## Task item
The records below must be duplicated exactly, character for character.

## Data supplied
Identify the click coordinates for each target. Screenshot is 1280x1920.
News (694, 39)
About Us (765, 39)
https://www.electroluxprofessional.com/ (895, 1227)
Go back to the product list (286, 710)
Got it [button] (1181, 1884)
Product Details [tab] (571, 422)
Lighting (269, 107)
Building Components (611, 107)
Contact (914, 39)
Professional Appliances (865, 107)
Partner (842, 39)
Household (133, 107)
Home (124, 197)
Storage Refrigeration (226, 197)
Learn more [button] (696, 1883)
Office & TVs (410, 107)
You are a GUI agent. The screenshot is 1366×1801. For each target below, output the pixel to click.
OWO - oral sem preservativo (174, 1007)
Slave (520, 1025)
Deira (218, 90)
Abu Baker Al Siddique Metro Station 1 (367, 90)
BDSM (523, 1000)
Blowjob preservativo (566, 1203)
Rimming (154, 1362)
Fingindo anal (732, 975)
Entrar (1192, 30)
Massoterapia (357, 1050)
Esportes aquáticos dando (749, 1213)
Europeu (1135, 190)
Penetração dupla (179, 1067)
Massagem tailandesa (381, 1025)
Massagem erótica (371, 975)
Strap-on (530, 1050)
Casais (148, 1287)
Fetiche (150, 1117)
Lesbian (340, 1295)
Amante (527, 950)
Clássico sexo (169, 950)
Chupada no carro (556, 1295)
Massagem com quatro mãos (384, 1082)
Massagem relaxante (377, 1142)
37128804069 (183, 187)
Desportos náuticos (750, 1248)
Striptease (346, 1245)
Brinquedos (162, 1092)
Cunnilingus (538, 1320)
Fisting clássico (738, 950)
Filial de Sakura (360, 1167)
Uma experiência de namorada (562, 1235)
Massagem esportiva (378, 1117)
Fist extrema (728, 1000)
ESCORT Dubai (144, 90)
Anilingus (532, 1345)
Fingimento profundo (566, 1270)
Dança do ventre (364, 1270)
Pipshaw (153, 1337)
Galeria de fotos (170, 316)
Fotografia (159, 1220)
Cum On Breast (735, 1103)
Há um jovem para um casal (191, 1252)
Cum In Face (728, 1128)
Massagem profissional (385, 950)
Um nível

## Task answer
Identify the click coordinates for each target. Screenshot is 1280x1920.
News (694, 39)
About Us (765, 39)
https://www.electroluxprofessional.com/ (895, 1227)
Go back to the product list (286, 710)
Got it [button] (1181, 1884)
Product Details [tab] (571, 422)
Lighting (269, 107)
Building Components (611, 107)
Contact (914, 39)
Professional Appliances (865, 107)
Partner (842, 39)
Household (133, 107)
Home (124, 197)
Storage Refrigeration (226, 197)
Learn more [button] (696, 1883)
Office & TVs (410, 107)
You are a GUI agent. The screenshot is 1366×1801. For each target below, output the pixel to click.
OWO - oral sem preservativo (174, 1007)
Slave (520, 1025)
Deira (218, 90)
Abu Baker Al Siddique Metro Station 1 (367, 90)
BDSM (523, 1000)
Blowjob preservativo (566, 1203)
Rimming (154, 1362)
Fingindo anal (732, 975)
Entrar (1192, 30)
Massoterapia (357, 1050)
Esportes aquáticos dando (749, 1213)
Europeu (1135, 190)
Penetração dupla (179, 1067)
Massagem tailandesa (381, 1025)
Massagem erótica (371, 975)
Strap-on (530, 1050)
Casais (148, 1287)
Fetiche (150, 1117)
Lesbian (340, 1295)
Amante (527, 950)
Clássico sexo (169, 950)
Chupada no carro (556, 1295)
Massagem com quatro mãos (384, 1082)
Massagem relaxante (377, 1142)
37128804069 (183, 187)
Desportos náuticos (750, 1248)
Striptease (346, 1245)
Brinquedos (162, 1092)
Cunnilingus (538, 1320)
Fisting clássico (738, 950)
Filial de Sakura (360, 1167)
Uma experiência de namorada (562, 1235)
Massagem esportiva (378, 1117)
Fist extrema (728, 1000)
ESCORT Dubai (144, 90)
Anilingus (532, 1345)
Fingimento profundo (566, 1270)
Dança do ventre (364, 1270)
Pipshaw (153, 1337)
Galeria de fotos (170, 316)
Fotografia (159, 1220)
Cum On Breast (735, 1103)
Há um jovem para um casal (191, 1252)
Cum In Face (728, 1128)
Massagem profissional (385, 950)
Um nível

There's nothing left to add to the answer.